Articles

The robots.txt file

by Salim Benhouhou IT Support
Please take note : This blog was written by Vodahost hosting company

In earlier posts we have looked at length about how to give your website the best possible exposure on Google as well as on the other search engines and we have looked at the best ways to SEO (Search Engine Optimise) your site. It has been a great deal of work on your part to make sure that your website is accessible to Google and its Googlebot, that there are plenty of keywords, plenty of quality links and a sitemap for it to follow. Today however we are not making your website more accessible to the Googlebot and the other search engine spiders. Quite the opposite...

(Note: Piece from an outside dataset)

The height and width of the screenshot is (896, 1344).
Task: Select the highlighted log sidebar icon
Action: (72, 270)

Today we will be discussing the unthinkable; how to keep search engine spiders off your website or restrict them so they can only look at (or, index) parts of your website. It may feel strange to you to have done so much SEO work only to hide it or parts of it. In this article we will be looking at the anti-sitemap: the robots.txt file (or “Robot Exclusion Standard / Robots Exclusion Protocol” if you are a fan of particularly long phrases...).

GOOD BOTS
The robots.txt file is the opposite to your sitemap and exists to stop cooperating web spiders visiting all or part of your website (because it exists to tell them where they cannot go). It was started in the summer 1994 by agreement of the members of the robots mailing list because, quite simply, it seemed like a good idea. It was made more popular by Alta Vista, then the other big search engines caught on in the following years and started using the robots.txt standard too.

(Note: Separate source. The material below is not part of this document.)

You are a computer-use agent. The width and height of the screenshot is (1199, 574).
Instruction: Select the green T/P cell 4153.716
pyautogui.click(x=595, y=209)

While it may seem that we are actually hurting ourselves by not letting web crawlers/ spiders/ robots look at our website in its entirety, this is actually not the case. There may be pages on your website that, while essential, do not actually help the SEO of your website. It might be a sales page that does not contain any of your keywords (maybe only: “Click Here To Confirm” or “Enter Your Credit Card Details”) and letting a robot look at those pages means a worse ranking on Google (more content; fewer keywords).

The information that you should be restricting using the robots.txt file is information that does not help in any way towards the SEO of your website, but we’ll discuss that again later.

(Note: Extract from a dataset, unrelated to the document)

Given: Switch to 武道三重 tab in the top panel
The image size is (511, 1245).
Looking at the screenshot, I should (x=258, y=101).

So, let’s create a robots.txt file for your website...
It’s a simple plain text file (.txt), so we can create one using the most basic tools on your home computer. You should note that each domain should have it’s own robots.txt file and that includes sub-domains. Separate robots.txt file should be created for “yourwebsite.com” , “about.yourwebsite.com” as well as “waffles.yourwebsite.com”.

1)Open up a text editor...
For example: Notepad in Windows; TextEdit in Mac OSX

2) Start writing your robots.txt file...
Writing your robots.txt file is very straight forward. The first thing you do is specify which web crawler/ spider/ robot the text applies to. This is done using the “User-agent” statement. A “*” is a wildcard and it means EVERYBODY (all cooperating web crawlers/ spiders/ robots). You then make a “Disallow” statement telling the web crawler/ spider/ robot where it is not allowed to go.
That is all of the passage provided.